Excerpted text:
+++++

But there were also glimmers of inspiration. On a trip to a tennis clinic in Moscow, the father-daughter duo ran into Martina Navratilova, who, after seeing the young Sharapova play, encouraged Yuri to relocate his family to America. Shortly thereafter, Yuri and Maria left Russia, and Maria’s mother behind (Yelena would follow when Maria was nine) and one 15-hour-flight later, they were at the doorstep of the famed Nick Bollettieri Tennis Academy – an incubator of talents such as the Williams sisters and fellow Russian export Anna Kournikova.
From the outset, Sharapova and Kournikova’s superficial similarities (Russian, blonde, plays tennis, end of list) attracted frustrating comparisons. Sharapova even had to wear Kournikova’s hand-me-downs at the tennis academy. “I don’t know how but I would end up with a lot of her old clothes,” says Sharapova. “A lot of prints and animal prints and glitter and definitely not things I would’ve chosen to wear when I was 8 or 9 years old [laughs] but I didn’t have a choice.”

+++++

Problem 1:
Reproduce the portion of the Sharapova passage starting at "But there were" and ending at "export Anna Kournikova.".
Problem 2:
According to the Sharapova passage, is each statement true: (a) Martina Navratilova urged Yuri to move his family to America; (b) Maria's mother went to America together with Yuri and Maria; (c) Sharapova would have picked the animal-print clothes herself? Answer yes or no for each, and quote the deciding words from the Sharapova passage.

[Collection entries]

+++++

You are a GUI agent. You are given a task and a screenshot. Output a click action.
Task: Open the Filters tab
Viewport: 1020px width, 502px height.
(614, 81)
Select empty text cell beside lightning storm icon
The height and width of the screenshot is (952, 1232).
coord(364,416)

+++++

Exercise output 1:
But there were also glimmers of inspiration. On a trip to a tennis clinic in Moscow, the father-daughter duo ran into Martina Navratilova, who, after seeing the young Sharapova play, encouraged Yuri to relocate his family to America. Shortly thereafter, Yuri and Maria left Russia, and Maria’s mother behind (Yelena would follow when Maria was nine) and one 15-hour-flight later, they were at the doorstep of the famed Nick Bollettieri Tennis Academy – an incubator of talents such as the Williams sisters and fellow Russian export Anna Kournikova.

Exercise output 2:
(a) Yes: "encouraged Yuri to relocate his family to America."
(b) No: "Yuri and Maria left Russia, and Maria’s mother behind."
(c) No: "definitely not things I would’ve chosen to wear when I was 8 or 9 years old."